Semantics of Analogy: Rereading Cajetan's De Nominum Analogia
Joshua P. Hochschild
University of Notre Dame Press, 2010
270 pp., 35.0
Mark Noll
Book Notes
Students of the Protestant Reformation may remember Cardinal Cajetan (Thomas de Vio Cajetan) as Martin Luther's key opponent during a crucial early phase of the reformer's public career. At a famous face-to-face confrontation at Augsburg in October 1518, Cajetan called Luther to account concerning the definition of merit, the nature of indulgences, and the authority of the pope in relationship to Scripture. When Luther was unyielding, Cajetan contributed the substance to a papal bull that, while correcting several abuses connected to indulgences, also stood fast in condemning much of Luther's teaching.
Catholic scholars, by contrast, know Cajetan as an influential commenter on the works of Thomas Aquinas whose interpretations decisively influenced centuries of theologians in their approach to the 13th-century Dominican. In this book, however, Joshua Hochschild deals with a work of Cajetan's that he feels has been misinterpreted as simply part of Cajetan's work on Aquinas. That work was published in 1498 as De Nominum Analogia. Hochschild's argument is that, rather than only an extended footnote to what Aquinas had written about analogy, Cajetan was making his own arguments in responding to a challenge offered by Duns Scotus after Thomas passed from the scene. Scotus attacked Aquinas' reliance on analogy as a key way of reasoning about the relationship between divinity and humanity (and about much else). Thomas had defined analogy as mediating between univocation (clear naming of a real thing) and equivocation (irremediably ambiguous speaking about a thing). Cajetan's response, and according to Hochschild his advance beyond Aquinas, was to define proportion as a way of preserving the foundational usefulness of analogical reasoning. In making this case, Hochschild wades through high philosophical waters involving "simple apprehension, complex judgment, and discursive reasoning … the distinction between perfect and imperfect concepts; abstraction and 'confusion'; predication and nonunivocal universality; definition, and the significations of relations … analogy in discursive reasoning and the avoidance of fallacy." If readers can keep their heads about the floodtide, Hochschild's argument will sound convincing.

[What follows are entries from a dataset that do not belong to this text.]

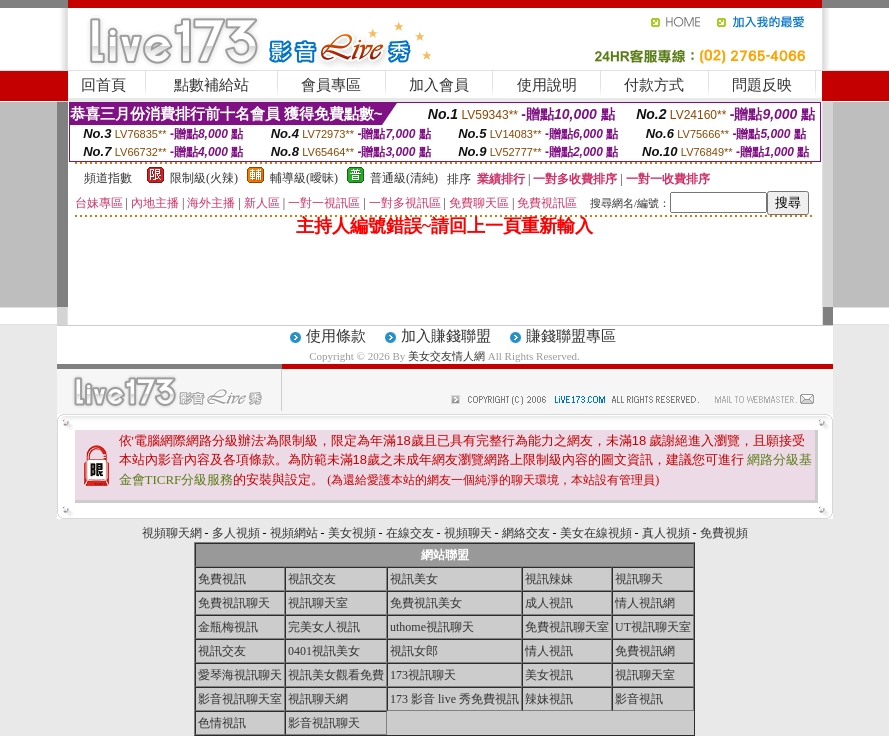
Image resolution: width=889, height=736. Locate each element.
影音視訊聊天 (324, 723)
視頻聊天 (468, 533)
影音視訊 (639, 699)
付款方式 (654, 85)
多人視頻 (236, 533)
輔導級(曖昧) (304, 178)
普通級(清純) (404, 178)
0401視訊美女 (324, 651)
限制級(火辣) (204, 178)
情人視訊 (549, 651)
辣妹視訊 (549, 699)
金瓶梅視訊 (228, 627)
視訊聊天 (639, 579)
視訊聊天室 (318, 603)
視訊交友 (312, 579)
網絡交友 (526, 533)
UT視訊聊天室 (653, 627)
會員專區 (331, 85)
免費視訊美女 (426, 603)
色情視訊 (222, 723)
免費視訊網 (645, 651)
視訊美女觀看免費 (336, 675)
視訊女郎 (414, 651)
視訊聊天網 (318, 699)
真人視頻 (666, 533)
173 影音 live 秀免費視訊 (454, 699)
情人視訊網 (645, 603)
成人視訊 (549, 603)
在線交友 (410, 533)
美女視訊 (549, 675)
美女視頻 (352, 533)
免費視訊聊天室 (567, 627)
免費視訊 (222, 579)
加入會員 (439, 85)
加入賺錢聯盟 (446, 336)
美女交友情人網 (446, 356)
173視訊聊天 (423, 675)
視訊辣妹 (549, 579)
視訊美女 (414, 579)
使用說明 (547, 85)
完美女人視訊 (324, 627)
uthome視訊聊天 (432, 627)
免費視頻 (724, 533)
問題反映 (762, 85)
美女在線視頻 (596, 533)
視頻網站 (294, 533)
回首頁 (103, 85)
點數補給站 (211, 85)
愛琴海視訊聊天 (240, 675)
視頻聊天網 (172, 533)
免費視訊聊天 (234, 603)
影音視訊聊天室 (240, 699)
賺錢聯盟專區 (571, 336)
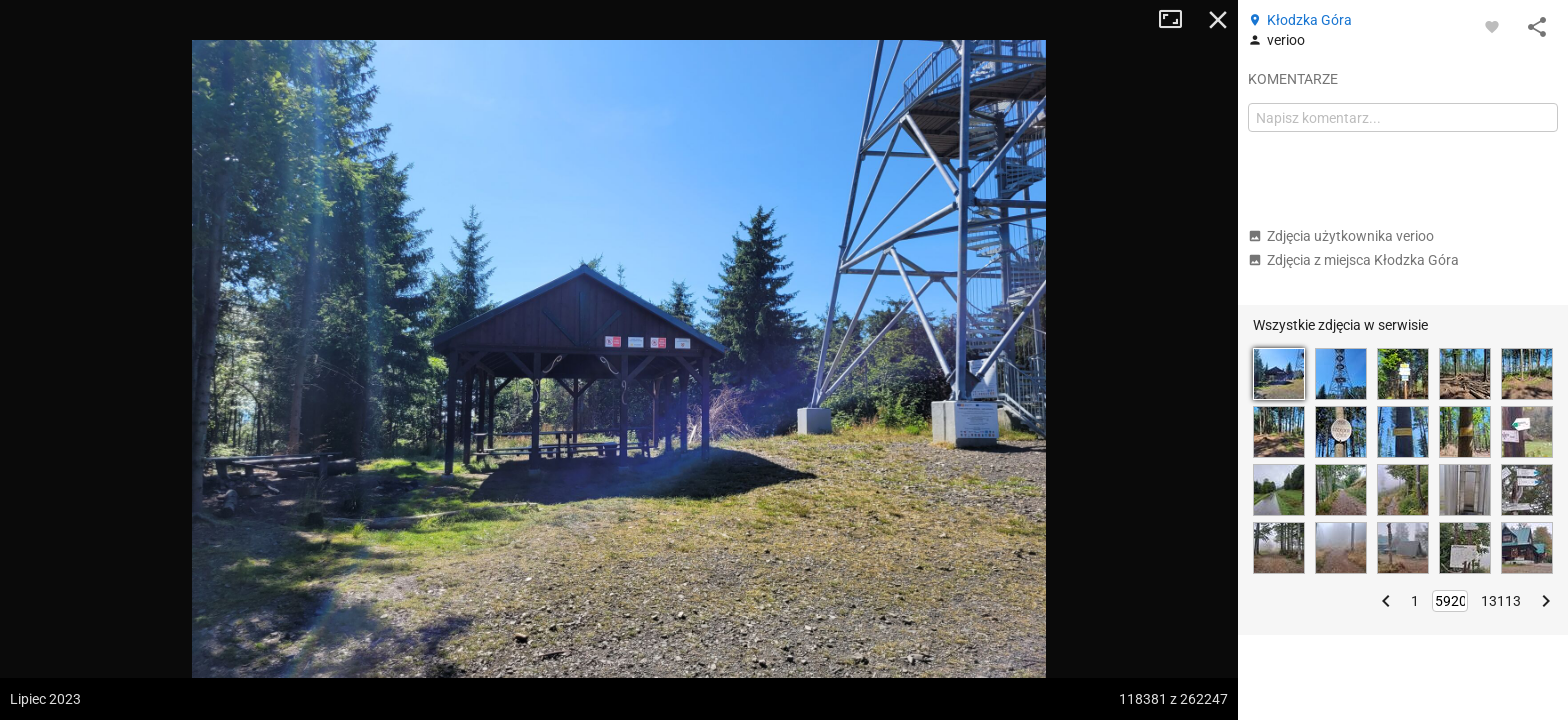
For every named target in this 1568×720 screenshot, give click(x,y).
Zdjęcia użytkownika (1341, 236)
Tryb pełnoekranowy (1178, 20)
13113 (1501, 601)
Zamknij (1218, 20)
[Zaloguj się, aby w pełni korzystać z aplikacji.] (1492, 26)
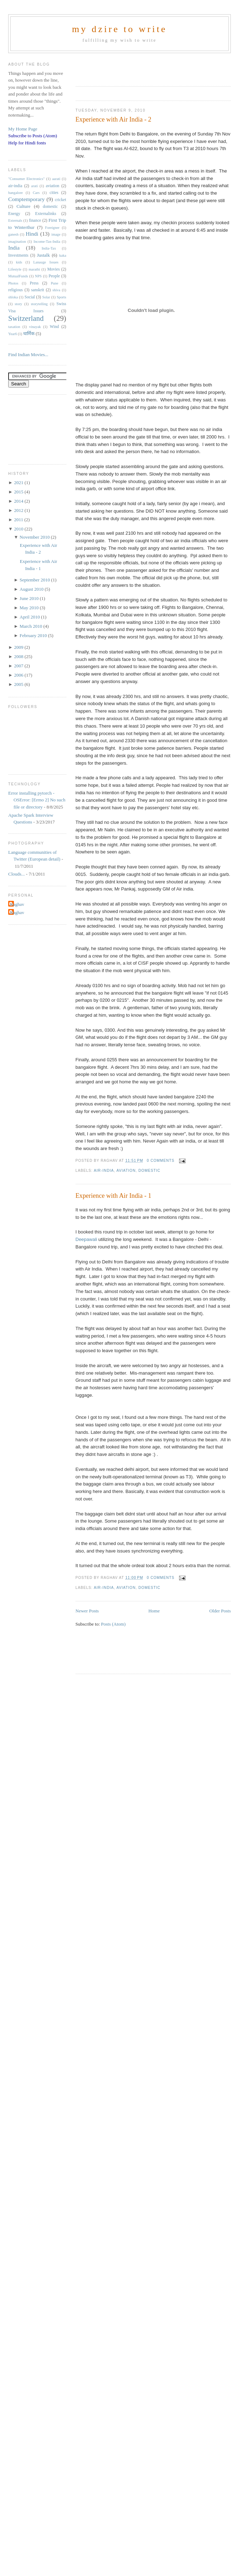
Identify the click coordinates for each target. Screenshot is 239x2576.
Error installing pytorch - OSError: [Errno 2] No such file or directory (36, 800)
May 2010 (30, 607)
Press (34, 283)
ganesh (13, 234)
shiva (56, 290)
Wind (54, 326)
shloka (13, 297)
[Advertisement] (121, 67)
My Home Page (22, 129)
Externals (15, 220)
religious (15, 290)
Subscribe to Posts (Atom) (32, 135)
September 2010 (35, 580)
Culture (23, 206)
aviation (126, 1170)
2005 (19, 684)
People (54, 276)
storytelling (39, 304)
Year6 (12, 334)
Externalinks (45, 213)
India (14, 248)
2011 (19, 519)
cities (54, 192)
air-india (104, 1170)
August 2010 (32, 589)
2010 (19, 529)
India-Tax (49, 248)
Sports (61, 297)
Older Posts (220, 1610)
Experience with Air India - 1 (114, 1195)
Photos (13, 283)
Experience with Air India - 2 (114, 119)
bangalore (15, 193)
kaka (62, 255)
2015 (19, 491)
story (18, 304)
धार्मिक (29, 333)
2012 (19, 510)
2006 (19, 675)
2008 (19, 656)
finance (35, 220)
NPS (38, 276)
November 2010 (35, 537)
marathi (34, 269)
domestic (149, 1170)
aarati (56, 179)
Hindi (32, 234)
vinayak (35, 327)
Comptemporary (26, 199)
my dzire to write (119, 29)
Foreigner (52, 228)
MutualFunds (18, 276)
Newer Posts (87, 1610)
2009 (19, 647)
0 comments (160, 1161)
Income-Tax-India (47, 241)
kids (19, 262)
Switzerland (26, 318)
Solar (46, 297)
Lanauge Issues (46, 262)
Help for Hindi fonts (27, 142)
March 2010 (31, 626)
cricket (60, 199)
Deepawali (86, 1239)
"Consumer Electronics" (26, 179)
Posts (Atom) (113, 1624)
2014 (19, 501)
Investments (18, 255)
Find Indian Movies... (28, 354)
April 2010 (30, 617)
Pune (55, 283)
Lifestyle (14, 269)
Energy (14, 213)
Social (30, 297)
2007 (19, 665)
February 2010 (34, 635)
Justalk (43, 255)
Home (154, 1610)
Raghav (17, 904)
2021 (19, 482)
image (55, 234)
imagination (17, 241)
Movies (53, 269)
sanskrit (37, 290)
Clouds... (16, 874)
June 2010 (30, 598)
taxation (14, 327)
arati (34, 186)
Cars (36, 193)
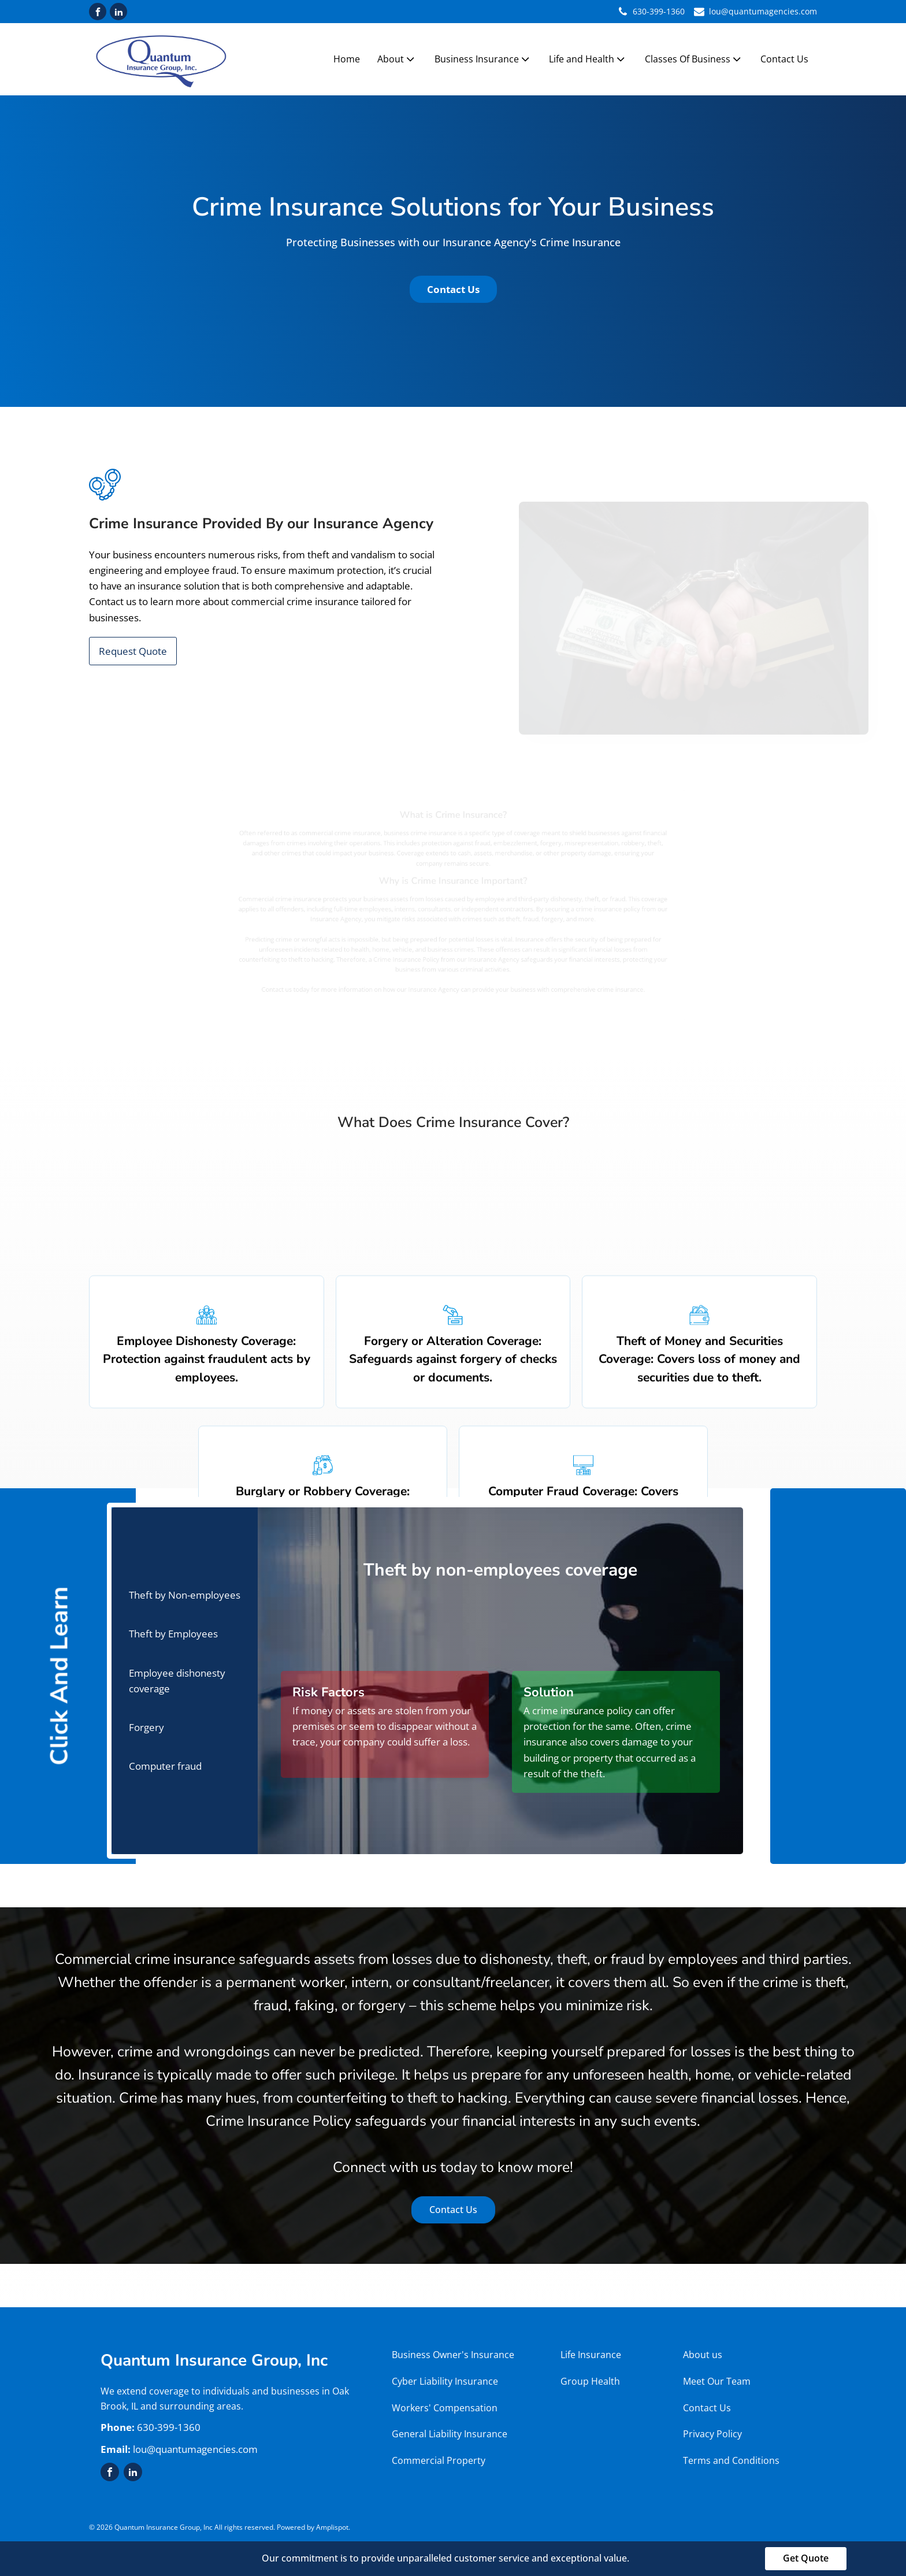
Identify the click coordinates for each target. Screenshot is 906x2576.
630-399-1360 (659, 11)
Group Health (591, 2381)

But could any of this be important beyond the philosophers' den? Maybe so. One of the most important contributions to modern ecumenical discussion was theologian David Tracy's division of the western Christian world into a camp comfortable with analogy (the Catholics) and a camp prone to what he called dialectical thinking (where the push is to define things always as either black or white with nothing more to say). To the extent Tracy was right, then Joshua Hochschild's careful analysis of Cajetan's recondite defense of analogy late in the 15th century may yet once again challenge Protestants to become more self-conscious about how they speak about God, themselves, and the world in the early 21st century.
Mark Noll is Francis A. McAnaney Professor of History at the University of Notre Dame. He is the author most recently of The New Shape of World Christianity: How American Experience Reflects Global Faith (InterVarsity Press).